はじめてのパソコンがうちに来た時の事は覚えている。

「大きな箱が来た」

それ以上でもそれ以下でもない。特別な期待があったわけでもなく、胸がワクワクしたわけでもない。
私はそれから何十年たった今となっても「ガジェット萌え」とは縁がない。既に当時から新しいものに対して、ちらりとも心躍ったりはしなかったということなのだろう。

とにかく、そこが私とインターネットの出会いであったことは間違いない。

そしてそんな私だが、今ではケータイやらパソコンとは切っても切れない立派な「ネット依存症」だ。1日の内「ネットに触れているかネットに触れていないか」で大体色分け出来る、ネットづけの毎日だ。

何の期待もなかった白い箱。
確かOSはWindows95だったんじゃないかと思う。

写真を落とそうものなら、一行ずつ上のほうから。何分待っても半分もいきやしない。そんな時代に利便性と未来を感じることが出来た人のほうが少数派だったのではないだろうか。

私自身、ネットに初めて楽しさを感じたのは所謂「テキストサイト」の流行を知ったあたり。先日の「平成ネット史」にも登場していた「侍魂」のような、個人が文章を書いて自由に上げていたあの時代。

とにかく面白かった。

本や漫画やテレビにはいない、「有名じゃない人」が等身大の言葉で面白い文章をこれでもか、という熱量と分量を投下していた。
もしかしたら今こうして、ネットで文章を書いているのは、あの時代……テキストサイト勃興時代に「テキストの面白さ」を植えつけられたせいなのかもしれない。

思春期ってそういうもんだ。

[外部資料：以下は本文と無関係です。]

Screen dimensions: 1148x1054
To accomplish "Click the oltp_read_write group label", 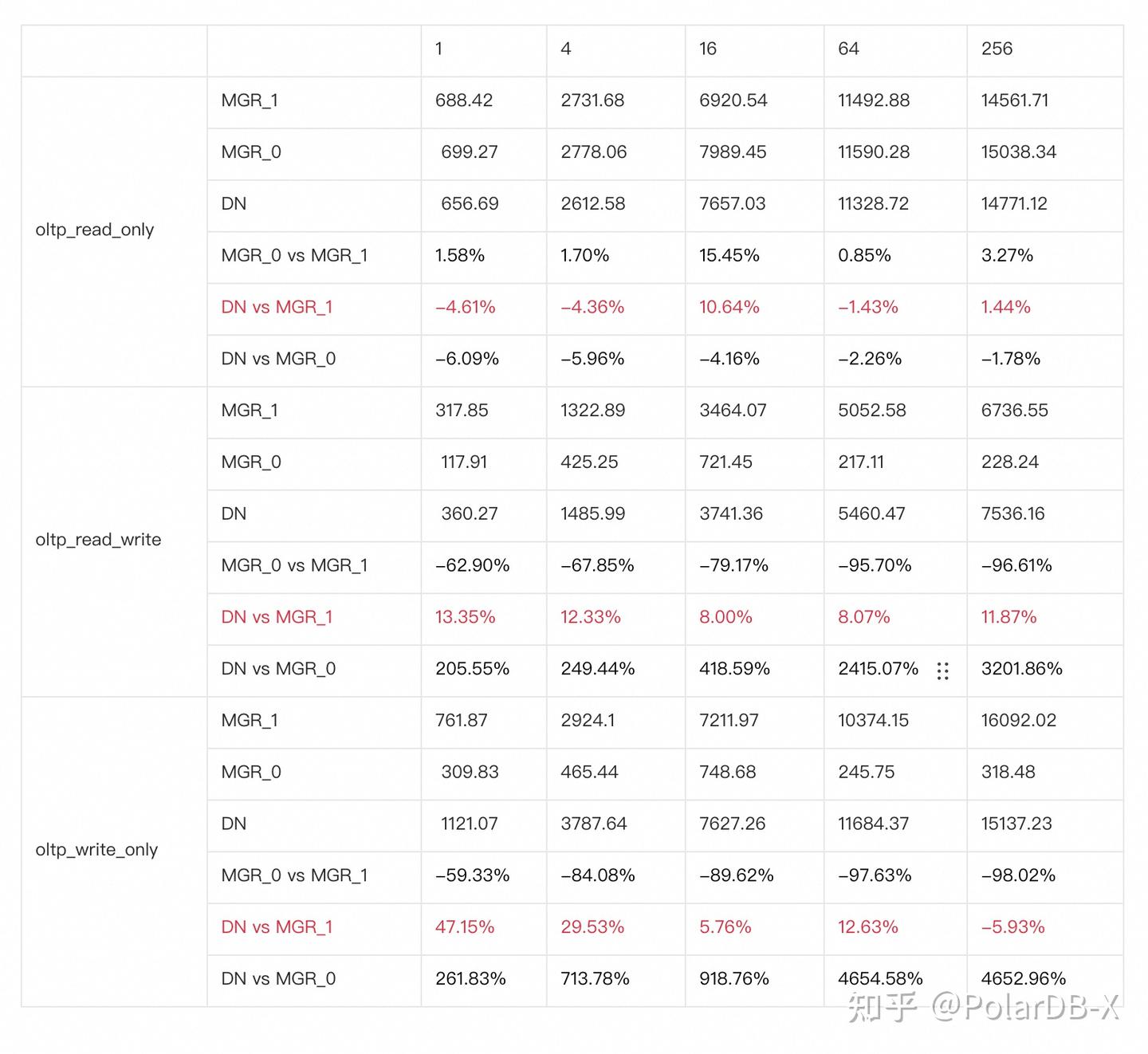I will tap(98, 541).
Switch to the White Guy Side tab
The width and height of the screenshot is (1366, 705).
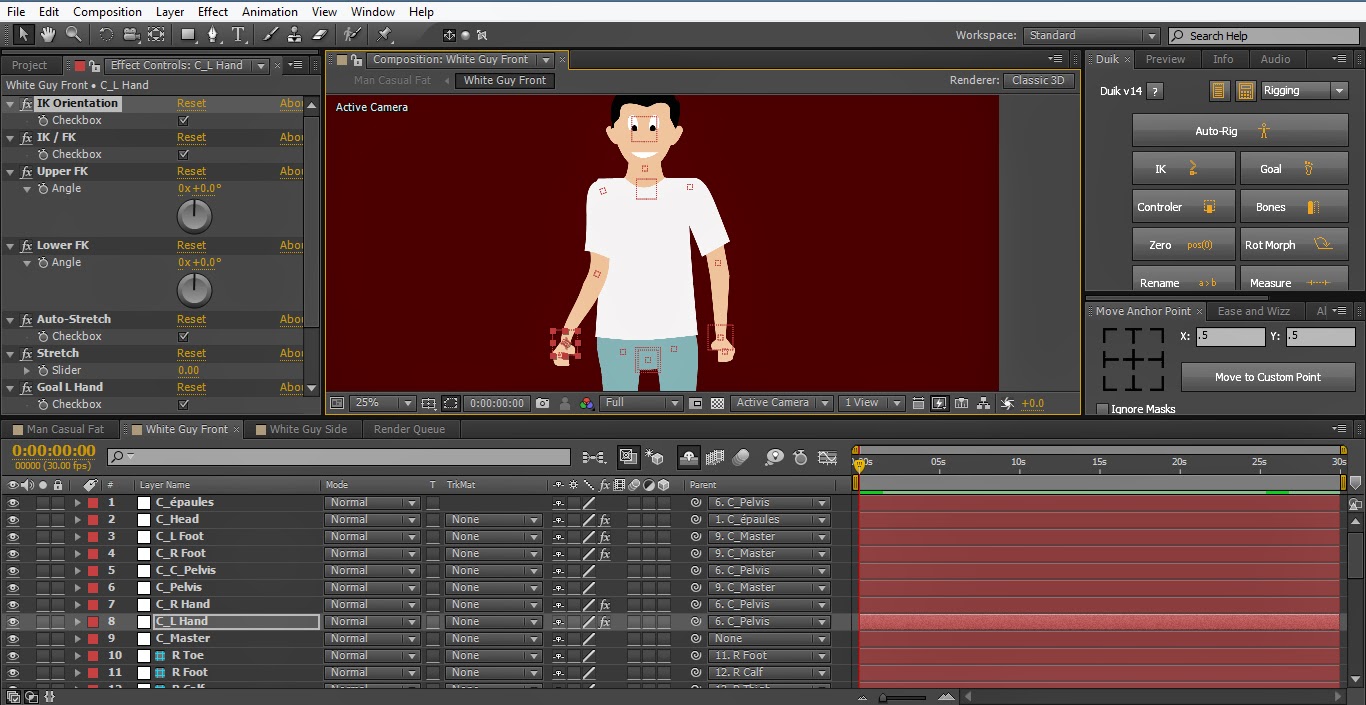click(303, 429)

マキシマムザホルモン風に言えば「中学パワー」だ。どこまで行っても逃れられないパワーの源なのだ。

パソコンの虫になるのは、もう少したってから。

家に帰ればまずパソコンの電源を入れる。朝起きてから寝るまでニコニコ動画を見る。時のニコニコはなんでもありの無法地帯。mixiなどのSNSの登場もあって依存度は進む一方。

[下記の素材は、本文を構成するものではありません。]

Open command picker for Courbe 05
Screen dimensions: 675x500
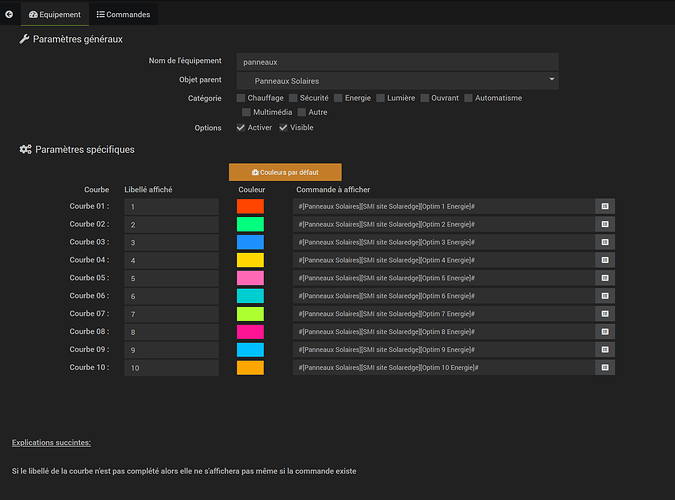[x=605, y=278]
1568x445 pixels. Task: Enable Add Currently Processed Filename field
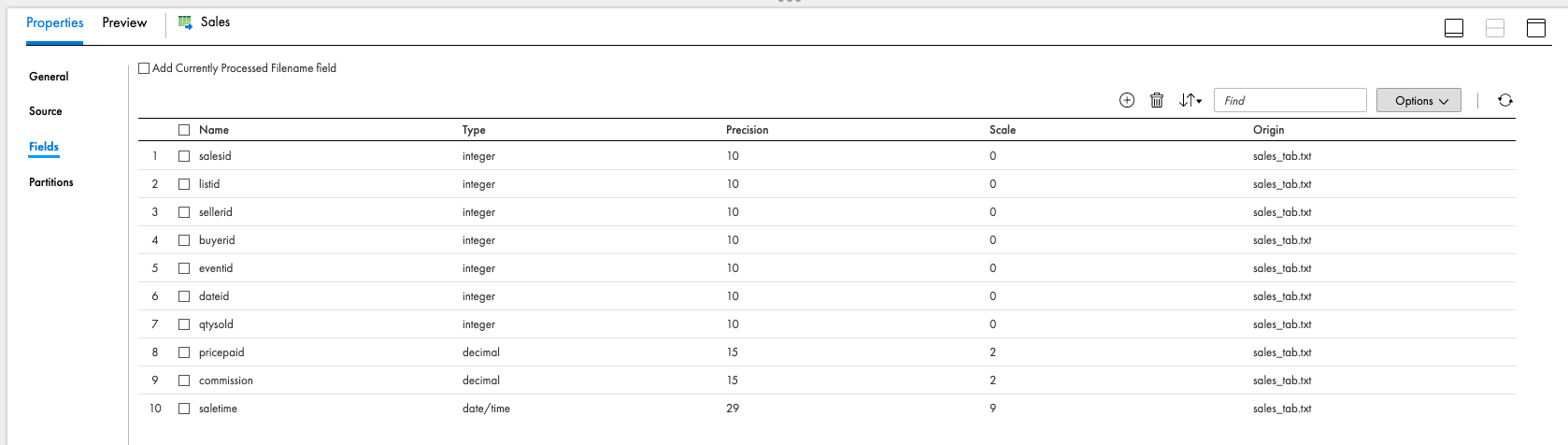click(144, 68)
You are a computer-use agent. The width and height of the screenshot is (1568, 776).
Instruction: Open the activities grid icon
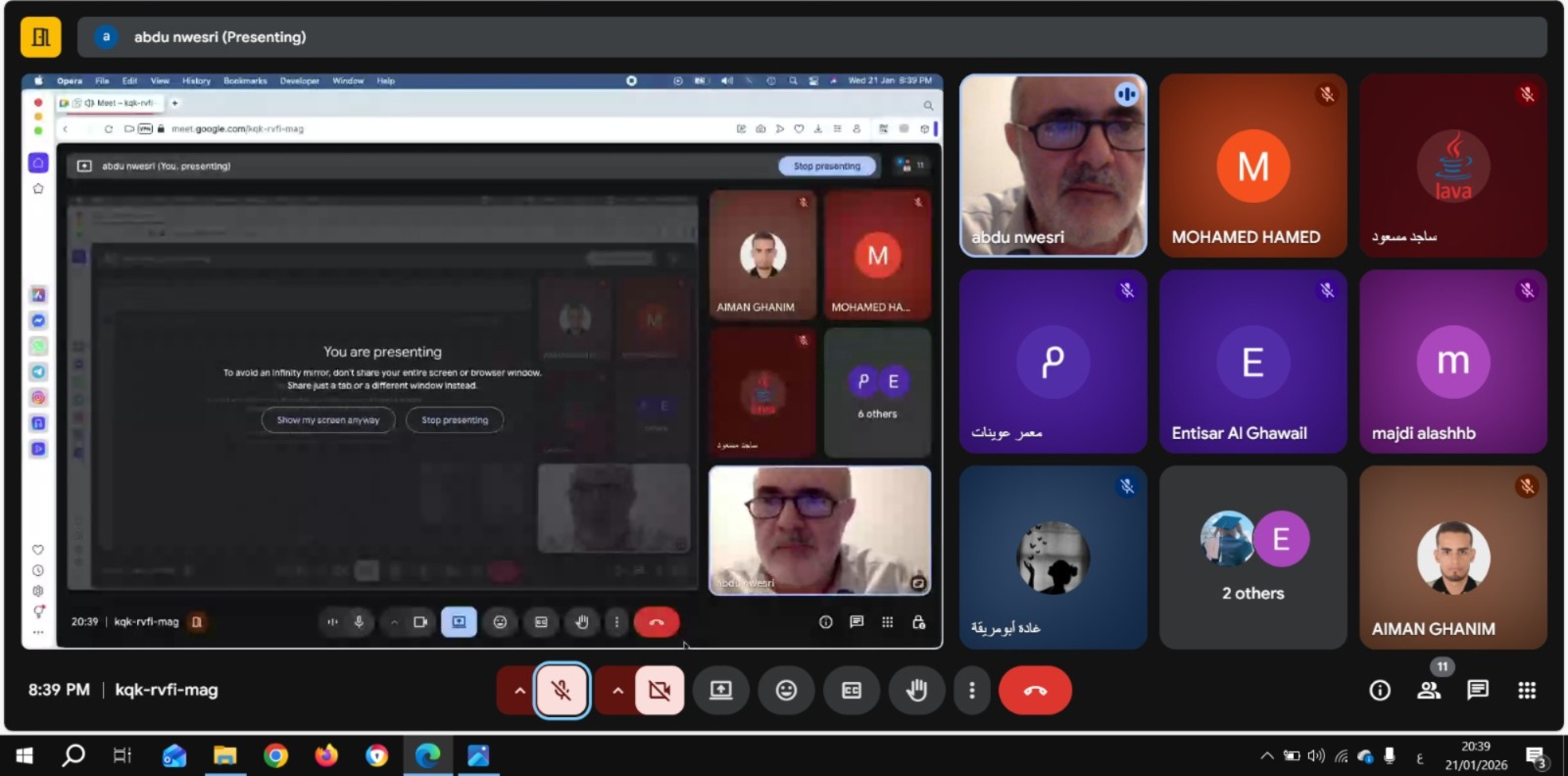(1527, 691)

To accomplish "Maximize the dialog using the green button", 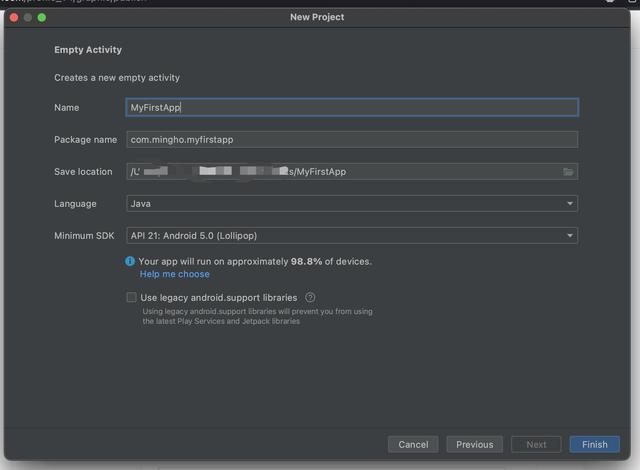I will click(x=42, y=17).
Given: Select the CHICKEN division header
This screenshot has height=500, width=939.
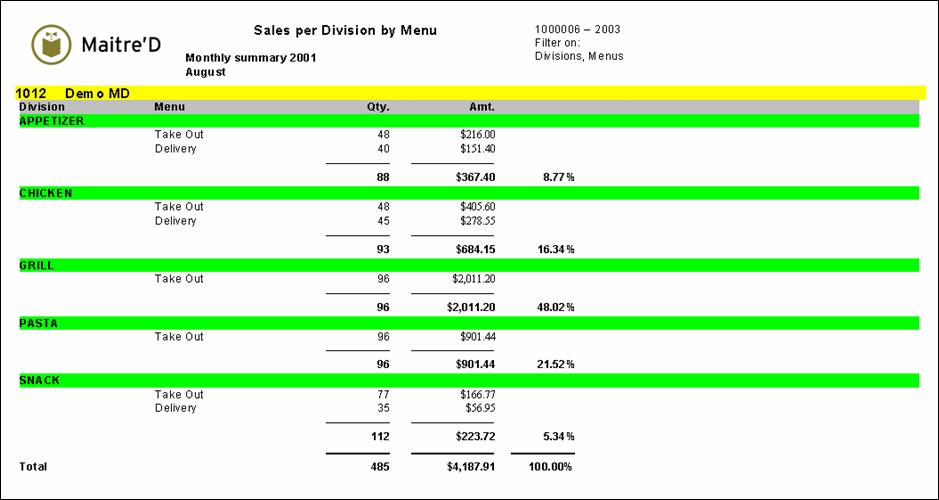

そもそも中学生や高校生のときは、実家ぐらしだったし、それなりに真面目に学生生活を送っていたのだ。一人暮らしの大学生になってハメの一つや二つ外すのがむしろ学生らしいってものだろう。

良い時代を過ごしたものだ。

今の若い子たちはケータイさえあって環境が整っていれば、若いうちからどれだけでも見れてしまうと思うとそら恐ろしい。若いうちから依存症まっしぐらではないか。
「そこそこの金額のお年玉を、一瞬にしてガチャに変えられて、結局目当てのものも出ず泣かれた」なんて話をツイッターで見たけど、ホント世も末ね。

大人しくSwitchでスマブラでも買って寝なさい。相手になるぞ。64しかやったことないけど。

依存し過ぎるのは良いことではないだろう。でも、楽しみが増えることは純粋に良いことだ。

「逃げ場所が増えたな」

と、そういう風に私は思う。

本でも漫画でも、世の中に溢れるコンテンツは一種の「逃げ場」なのだ。悪い意味で言っているわけではない。
そして別に世を儚んでるわけでも、日々ふさぎこんでるわけでもない。でも、1日生きてればちょっとで良いからどっか飛んで行ってみたくなるでしょう?それは人によっては「旅行」だったり「飲み」だったりするのだろうけど私は「コンテンツ」に逃げるのだ。

どんな辛いときでも、楽しいコンテンツを見ればその世界に逃げることが出来る。

そしてその中でも優秀なのがこのインターネット。覗き込めば深遠とカオスがいつでも御出迎え。いい方向にも悪い方向にもなんでもござれ。恐ろしいことにインプットもアウトプットも、コミュニケーションも取れる。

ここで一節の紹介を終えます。